(Saved data entries)

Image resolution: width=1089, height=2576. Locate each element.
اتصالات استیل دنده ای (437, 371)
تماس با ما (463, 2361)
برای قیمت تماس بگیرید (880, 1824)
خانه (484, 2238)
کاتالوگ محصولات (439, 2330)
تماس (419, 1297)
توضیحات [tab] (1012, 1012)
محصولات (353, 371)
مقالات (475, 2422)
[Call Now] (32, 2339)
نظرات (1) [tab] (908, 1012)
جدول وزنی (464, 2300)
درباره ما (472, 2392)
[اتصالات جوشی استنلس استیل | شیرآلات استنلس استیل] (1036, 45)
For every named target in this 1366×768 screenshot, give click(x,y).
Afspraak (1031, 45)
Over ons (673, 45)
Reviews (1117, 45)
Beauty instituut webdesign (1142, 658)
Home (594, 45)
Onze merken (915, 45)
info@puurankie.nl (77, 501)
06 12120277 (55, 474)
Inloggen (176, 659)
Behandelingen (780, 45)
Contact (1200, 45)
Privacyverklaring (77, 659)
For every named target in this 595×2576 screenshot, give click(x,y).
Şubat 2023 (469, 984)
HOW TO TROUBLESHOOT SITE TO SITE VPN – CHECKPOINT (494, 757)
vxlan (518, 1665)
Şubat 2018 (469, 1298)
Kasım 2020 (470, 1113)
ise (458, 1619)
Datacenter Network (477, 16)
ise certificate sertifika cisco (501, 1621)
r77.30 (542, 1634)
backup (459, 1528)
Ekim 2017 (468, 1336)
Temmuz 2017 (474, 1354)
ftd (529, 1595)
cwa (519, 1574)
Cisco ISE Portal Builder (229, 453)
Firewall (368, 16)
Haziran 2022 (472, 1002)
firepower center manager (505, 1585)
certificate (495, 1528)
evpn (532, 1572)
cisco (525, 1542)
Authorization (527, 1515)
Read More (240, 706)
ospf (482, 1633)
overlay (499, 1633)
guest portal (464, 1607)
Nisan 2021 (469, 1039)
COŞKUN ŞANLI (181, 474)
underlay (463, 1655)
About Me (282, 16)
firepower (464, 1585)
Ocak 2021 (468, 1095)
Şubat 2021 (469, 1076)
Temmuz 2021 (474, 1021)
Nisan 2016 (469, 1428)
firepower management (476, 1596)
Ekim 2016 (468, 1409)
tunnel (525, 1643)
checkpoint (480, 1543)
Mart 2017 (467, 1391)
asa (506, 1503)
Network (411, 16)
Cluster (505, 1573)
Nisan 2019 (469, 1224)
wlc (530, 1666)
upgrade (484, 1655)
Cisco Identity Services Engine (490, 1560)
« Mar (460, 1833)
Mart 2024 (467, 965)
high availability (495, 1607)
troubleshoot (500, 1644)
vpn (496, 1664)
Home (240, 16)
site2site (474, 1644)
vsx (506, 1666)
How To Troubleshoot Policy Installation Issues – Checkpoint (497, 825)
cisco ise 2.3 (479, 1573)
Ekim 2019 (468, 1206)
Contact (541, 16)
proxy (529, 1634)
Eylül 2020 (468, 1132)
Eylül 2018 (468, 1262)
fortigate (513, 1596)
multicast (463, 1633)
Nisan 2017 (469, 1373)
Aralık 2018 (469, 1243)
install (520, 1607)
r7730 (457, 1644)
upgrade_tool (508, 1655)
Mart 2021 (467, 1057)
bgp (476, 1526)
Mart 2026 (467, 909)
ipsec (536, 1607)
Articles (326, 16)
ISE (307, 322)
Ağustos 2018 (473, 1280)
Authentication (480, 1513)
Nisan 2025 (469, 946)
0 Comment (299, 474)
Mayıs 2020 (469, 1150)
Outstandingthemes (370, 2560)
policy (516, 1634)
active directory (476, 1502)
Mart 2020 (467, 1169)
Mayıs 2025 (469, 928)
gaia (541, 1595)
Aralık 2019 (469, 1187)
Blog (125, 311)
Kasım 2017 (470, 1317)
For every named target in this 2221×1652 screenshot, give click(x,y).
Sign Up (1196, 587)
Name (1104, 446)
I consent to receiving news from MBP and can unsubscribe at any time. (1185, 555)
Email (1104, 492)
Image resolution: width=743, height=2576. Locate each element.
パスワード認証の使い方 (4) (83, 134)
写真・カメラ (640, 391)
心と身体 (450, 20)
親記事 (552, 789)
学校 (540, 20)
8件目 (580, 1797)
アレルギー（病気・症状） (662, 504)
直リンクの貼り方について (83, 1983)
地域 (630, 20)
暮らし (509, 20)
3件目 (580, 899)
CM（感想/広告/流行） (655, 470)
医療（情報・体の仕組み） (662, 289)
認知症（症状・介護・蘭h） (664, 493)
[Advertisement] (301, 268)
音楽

WHAT IS NEEDED = From the records above, transcribe without alteration every line from the one with "Inloggen (176, 659)" to the one with "Datacenter Network (477, 16)", inclusive.

YOUR RESPONSE =
Inloggen (176, 659)
Behandelingen (780, 45)
Contact (1200, 45)
Privacyverklaring (77, 659)
For every named target in this 595×2576 screenshot, give click(x,y).
Şubat 2023 (469, 984)
HOW TO TROUBLESHOOT SITE TO SITE VPN – CHECKPOINT (494, 757)
vxlan (518, 1665)
Şubat 2018 (469, 1298)
Kasım 2020 (470, 1113)
ise (458, 1619)
Datacenter Network (477, 16)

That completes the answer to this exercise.